Exercise goal: From the first line to the last, return the data exactly as it stands.

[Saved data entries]
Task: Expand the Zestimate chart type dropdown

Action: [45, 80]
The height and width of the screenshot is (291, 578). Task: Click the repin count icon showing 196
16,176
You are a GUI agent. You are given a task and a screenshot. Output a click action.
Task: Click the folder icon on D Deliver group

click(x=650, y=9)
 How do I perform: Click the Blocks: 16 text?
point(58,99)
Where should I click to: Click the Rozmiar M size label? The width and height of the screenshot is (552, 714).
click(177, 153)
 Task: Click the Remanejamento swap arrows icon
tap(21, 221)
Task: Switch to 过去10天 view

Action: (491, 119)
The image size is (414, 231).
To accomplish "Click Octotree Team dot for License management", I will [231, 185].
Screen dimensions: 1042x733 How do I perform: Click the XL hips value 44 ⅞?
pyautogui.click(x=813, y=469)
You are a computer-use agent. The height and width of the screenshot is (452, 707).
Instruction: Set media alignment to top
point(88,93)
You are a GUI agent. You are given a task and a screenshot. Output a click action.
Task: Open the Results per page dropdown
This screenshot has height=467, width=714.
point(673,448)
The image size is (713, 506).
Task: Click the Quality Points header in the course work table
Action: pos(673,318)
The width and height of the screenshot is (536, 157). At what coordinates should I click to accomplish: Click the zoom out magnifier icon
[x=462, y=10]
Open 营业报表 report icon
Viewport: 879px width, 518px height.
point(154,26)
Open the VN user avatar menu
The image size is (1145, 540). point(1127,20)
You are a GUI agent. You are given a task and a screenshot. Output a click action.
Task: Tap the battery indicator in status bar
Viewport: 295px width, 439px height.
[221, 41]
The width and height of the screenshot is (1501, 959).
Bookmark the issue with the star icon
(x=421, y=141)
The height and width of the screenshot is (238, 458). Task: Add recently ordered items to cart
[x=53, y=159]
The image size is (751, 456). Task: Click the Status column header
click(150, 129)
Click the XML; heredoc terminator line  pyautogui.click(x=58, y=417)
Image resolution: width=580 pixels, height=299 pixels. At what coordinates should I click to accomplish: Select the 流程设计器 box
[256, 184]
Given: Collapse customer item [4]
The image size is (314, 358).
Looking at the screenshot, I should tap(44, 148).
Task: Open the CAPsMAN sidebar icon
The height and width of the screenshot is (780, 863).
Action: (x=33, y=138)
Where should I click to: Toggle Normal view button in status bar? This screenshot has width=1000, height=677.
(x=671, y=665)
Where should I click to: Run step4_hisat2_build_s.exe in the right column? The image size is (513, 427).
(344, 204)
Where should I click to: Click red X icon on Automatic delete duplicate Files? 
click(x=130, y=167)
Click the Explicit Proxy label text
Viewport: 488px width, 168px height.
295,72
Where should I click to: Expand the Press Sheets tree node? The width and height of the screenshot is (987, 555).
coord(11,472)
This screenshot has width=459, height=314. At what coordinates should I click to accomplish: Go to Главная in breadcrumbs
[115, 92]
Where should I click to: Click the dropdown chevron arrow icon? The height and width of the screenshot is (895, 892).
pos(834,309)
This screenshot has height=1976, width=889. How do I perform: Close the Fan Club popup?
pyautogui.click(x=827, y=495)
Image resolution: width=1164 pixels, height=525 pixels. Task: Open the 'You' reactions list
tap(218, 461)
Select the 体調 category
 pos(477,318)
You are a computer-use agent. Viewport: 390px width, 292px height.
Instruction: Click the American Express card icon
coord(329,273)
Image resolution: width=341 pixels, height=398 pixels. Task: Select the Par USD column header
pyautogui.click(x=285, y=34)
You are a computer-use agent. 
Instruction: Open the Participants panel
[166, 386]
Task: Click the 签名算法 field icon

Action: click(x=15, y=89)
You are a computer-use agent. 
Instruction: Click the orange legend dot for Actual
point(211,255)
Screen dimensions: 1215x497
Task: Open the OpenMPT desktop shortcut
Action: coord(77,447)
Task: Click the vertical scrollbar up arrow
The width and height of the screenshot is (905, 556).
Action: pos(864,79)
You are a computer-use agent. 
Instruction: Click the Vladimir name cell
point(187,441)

Solution to this task:
Task: Expand the Zestimate chart type dropdown

Action: [45, 80]
The height and width of the screenshot is (291, 578). Task: Click the repin count icon showing 196
16,176
You are a GUI agent. You are given a task and a screenshot. Output a click action.
Task: Click the folder icon on D Deliver group

click(x=650, y=9)
 How do I perform: Click the Blocks: 16 text?
point(58,99)
Where should I click to: Click the Rozmiar M size label? The width and height of the screenshot is (552, 714).
click(177, 153)
 Task: Click the Remanejamento swap arrows icon
tap(21, 221)
Task: Switch to 过去10天 view

Action: (491, 119)
The image size is (414, 231).
To accomplish "Click Octotree Team dot for License management", I will [231, 185].
Screen dimensions: 1042x733 How do I perform: Click the XL hips value 44 ⅞?
pyautogui.click(x=813, y=469)
You are a computer-use agent. The height and width of the screenshot is (452, 707).
Instruction: Set media alignment to top
point(88,93)
You are a GUI agent. You are given a task and a screenshot. Output a click action.
Task: Open the Results per page dropdown
This screenshot has height=467, width=714.
point(673,448)
The image size is (713, 506).
Task: Click the Quality Points header in the course work table
Action: pos(673,318)
The width and height of the screenshot is (536, 157). At what coordinates should I click to accomplish: Click the zoom out magnifier icon
[x=462, y=10]
Open 营业报表 report icon
Viewport: 879px width, 518px height.
point(154,26)
Open the VN user avatar menu
The image size is (1145, 540). point(1127,20)
You are a GUI agent. You are given a task and a screenshot. Output a click action.
Task: Tap the battery indicator in status bar
Viewport: 295px width, 439px height.
[221, 41]
The width and height of the screenshot is (1501, 959).
Bookmark the issue with the star icon
(x=421, y=141)
The height and width of the screenshot is (238, 458). Task: Add recently ordered items to cart
[x=53, y=159]
The image size is (751, 456). Task: Click the Status column header
click(150, 129)
Click the XML; heredoc terminator line  pyautogui.click(x=58, y=417)
Image resolution: width=580 pixels, height=299 pixels. At what coordinates should I click to accomplish: Select the 流程设计器 box
[256, 184]
Given: Collapse customer item [4]
The image size is (314, 358).
Looking at the screenshot, I should tap(44, 148).
Task: Open the CAPsMAN sidebar icon
The height and width of the screenshot is (780, 863).
Action: (x=33, y=138)
Where should I click to: Toggle Normal view button in status bar? This screenshot has width=1000, height=677.
(x=671, y=665)
Where should I click to: Run step4_hisat2_build_s.exe in the right column? The image size is (513, 427).
(344, 204)
Where should I click to: Click red X icon on Automatic delete duplicate Files? 
click(x=130, y=167)
Click the Explicit Proxy label text
Viewport: 488px width, 168px height.
295,72
Where should I click to: Expand the Press Sheets tree node? The width and height of the screenshot is (987, 555).
coord(11,472)
This screenshot has width=459, height=314. At what coordinates should I click to accomplish: Go to Главная in breadcrumbs
[115, 92]
Where should I click to: Click the dropdown chevron arrow icon? The height and width of the screenshot is (895, 892).
pos(834,309)
This screenshot has height=1976, width=889. How do I perform: Close the Fan Club popup?
pyautogui.click(x=827, y=495)
Image resolution: width=1164 pixels, height=525 pixels. Task: Open the 'You' reactions list
tap(218, 461)
Select the 体調 category
 pos(477,318)
You are a computer-use agent. Viewport: 390px width, 292px height.
Instruction: Click the American Express card icon
coord(329,273)
Image resolution: width=341 pixels, height=398 pixels. Task: Select the Par USD column header
pyautogui.click(x=285, y=34)
You are a computer-use agent. 
Instruction: Open the Participants panel
[166, 386]
Task: Click the 签名算法 field icon

Action: click(x=15, y=89)
You are a computer-use agent. 
Instruction: Click the orange legend dot for Actual
point(211,255)
Screen dimensions: 1215x497
Task: Open the OpenMPT desktop shortcut
Action: coord(77,447)
Task: Click the vertical scrollbar up arrow
The width and height of the screenshot is (905, 556).
Action: pos(864,79)
You are a computer-use agent. 
Instruction: Click the Vladimir name cell
point(187,441)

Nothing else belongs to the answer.